There are many different breeds of asshole: the Arrogant, the Mean, the Cynic, the Stoic. However, if the asshole is a protagonist, there’s a good chance he’s also got a heart of gold (only don’t tell anyone, because he has a reputation to maintain). Surprisingly, these are characters that many come to adore, because while they might be snarky and mean, it covers up a hidden, good side that they won’t let anyone see.

Tony Stark is by far the best example of an Asshole with a Heart of Gold.

Tony Stark is by far the best example of an Asshole with a Heart of Gold.

Why this is bad: Actually, I love this trope. One of my MCs for Antanama follows this trope pretty well, actually, and I adore him.
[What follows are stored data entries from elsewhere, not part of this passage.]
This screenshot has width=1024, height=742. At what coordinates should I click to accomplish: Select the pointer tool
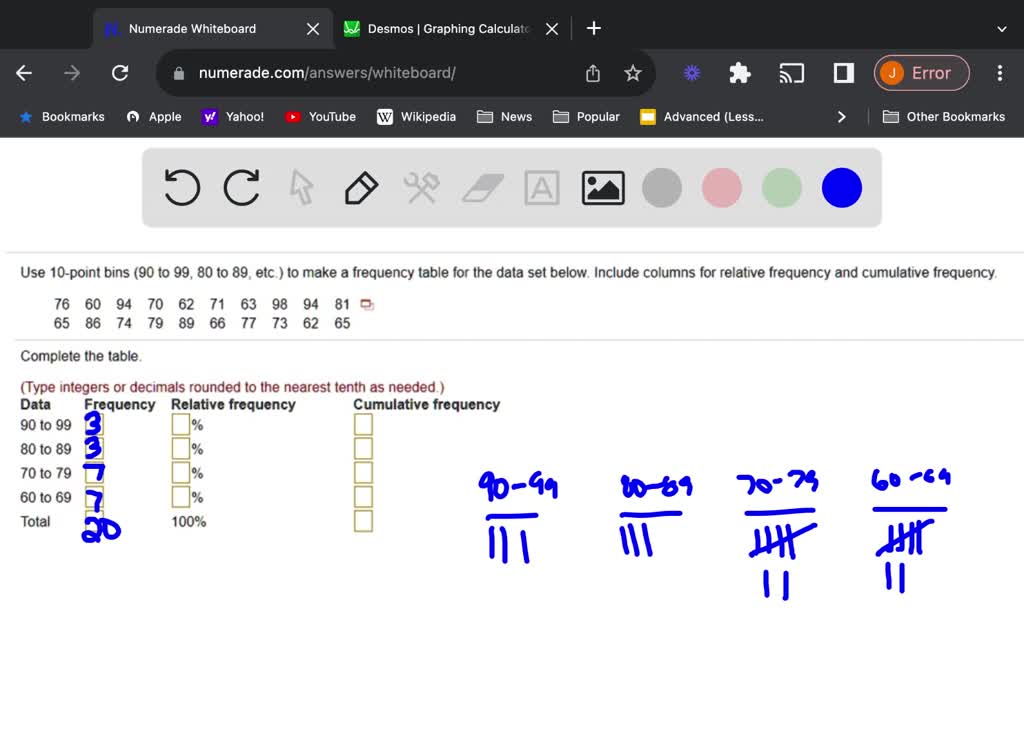[x=301, y=187]
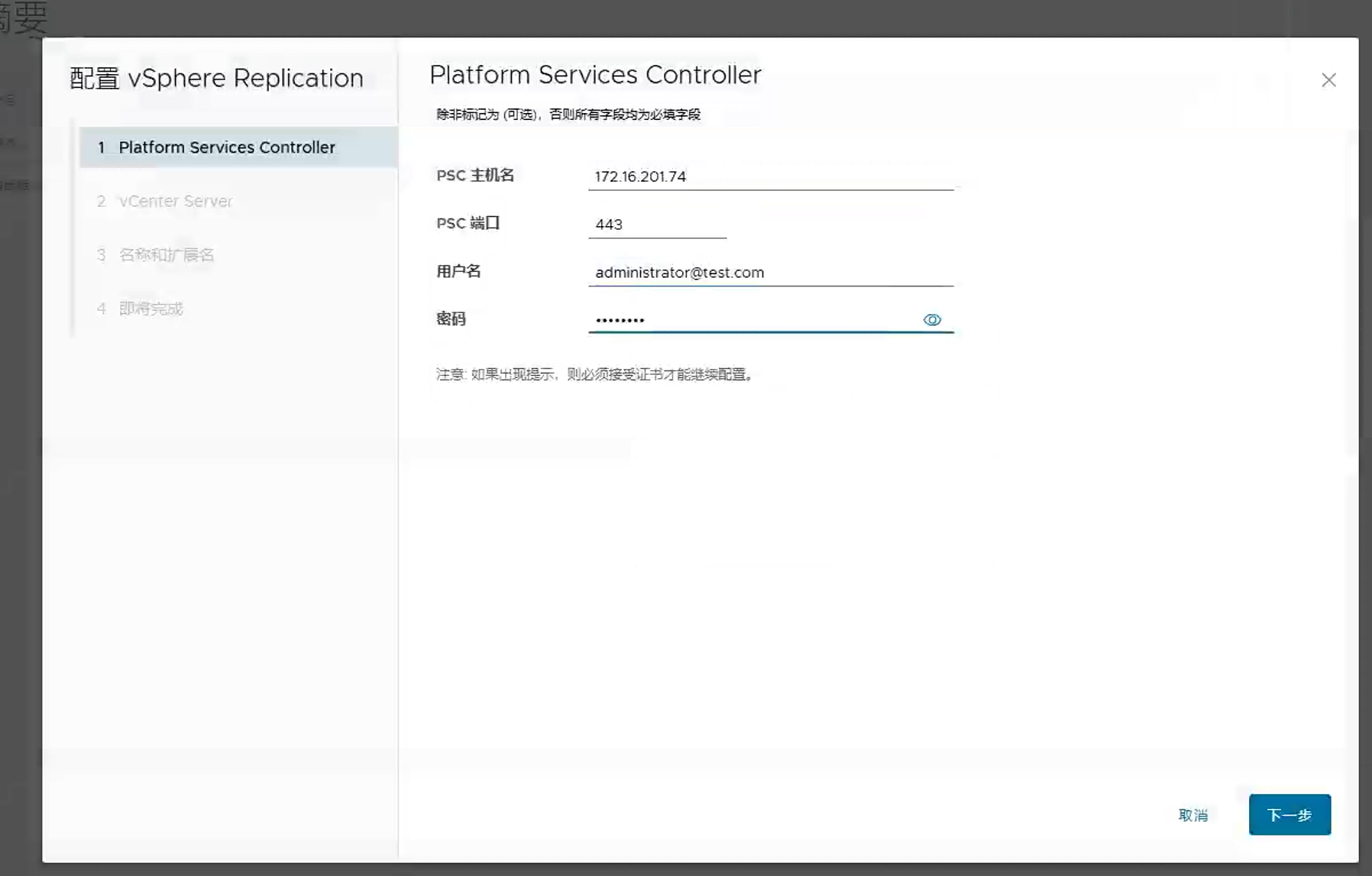This screenshot has height=876, width=1372.
Task: Jump to step 4 即将完成
Action: click(x=150, y=309)
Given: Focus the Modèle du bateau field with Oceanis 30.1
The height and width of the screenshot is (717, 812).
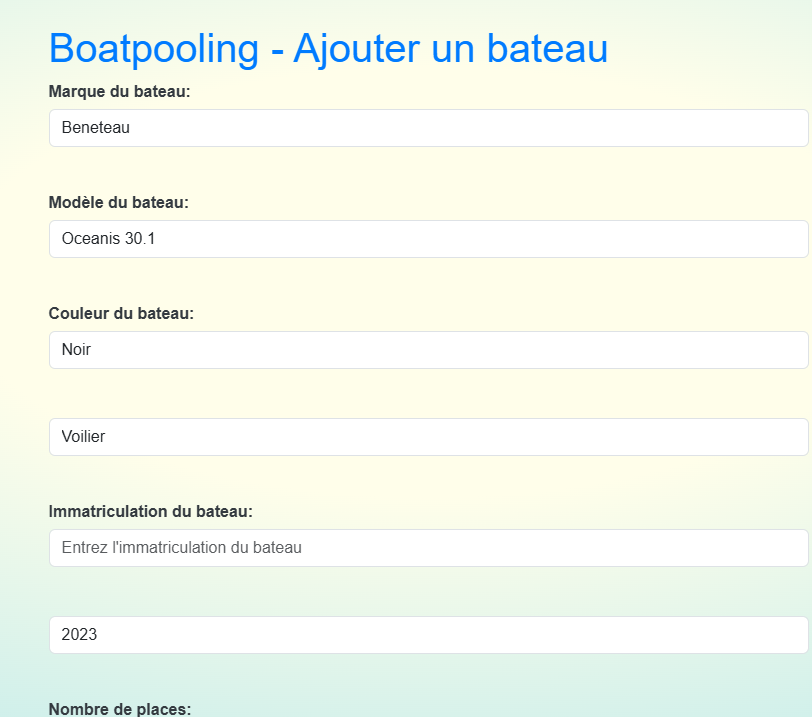Looking at the screenshot, I should pyautogui.click(x=429, y=239).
However, I don’t try to make it too much of a secret that he has a heart of gold, which is where some writers go wrong. Some expect us to be surprised when a character, who’s been a complete jerk for 257 pages, turns out to be really nice on the inside. However, it’s never that surprising. She’s been traveling with the protagonist for six months, so no, I’m not terribly surprised she’s actually a good person. In fact, I’d be more surprised if she turned out to be just an actual dick. So when we get that reveal of “Hey, look how good they really are!”, it can actually seem kind of pointless because I suspected that since we first met them.
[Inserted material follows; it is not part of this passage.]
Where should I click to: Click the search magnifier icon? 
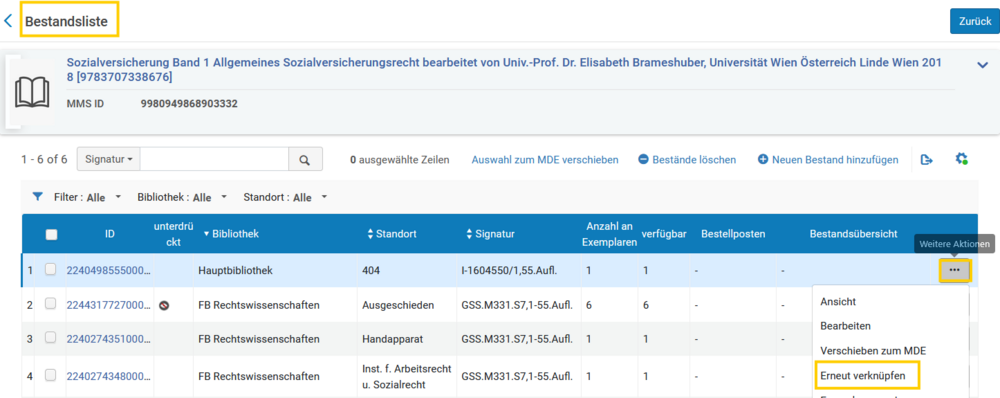305,160
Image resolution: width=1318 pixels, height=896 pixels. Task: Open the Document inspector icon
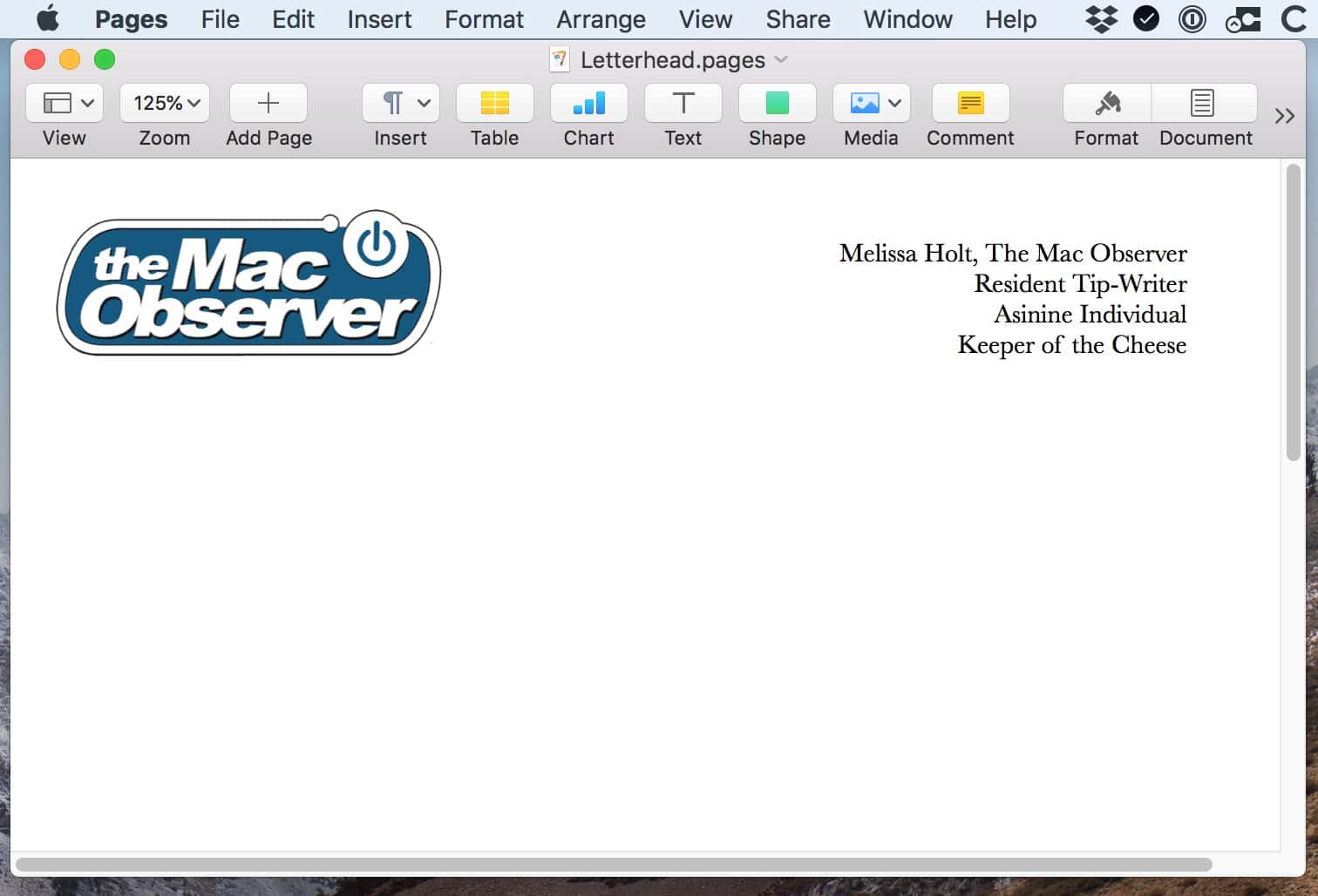[x=1203, y=104]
How you can fix it: Don’t try to hide it, and don’t give it a big reveal. While, yes, the character is actively trying to hide that they’re a good person, you as the writer can show us that it’s not completely true. Let your character do things that imply their goodness: maybe on their travels, Asshole gives a homeless woman his coat; when the villain’s lair is crumbling, Asshole actively tries to save people (and maybe even some of the villains, too); if they’re low on food, maybe Asshole dishes out the day’s portions and gives everyone a little more than they give themselves. These subtle ways of showing their kindness allow the reader to get a sense of it, and you don’t need a point where someone goes, “Oh, you’re just a giant teddy bear, aren’t you?”

Bottom Line: Don’t be heavy-handed about it. No one needs to point out that your character is actually a pretty nice person. Let readers discover it themselves.

Give me your thoughts.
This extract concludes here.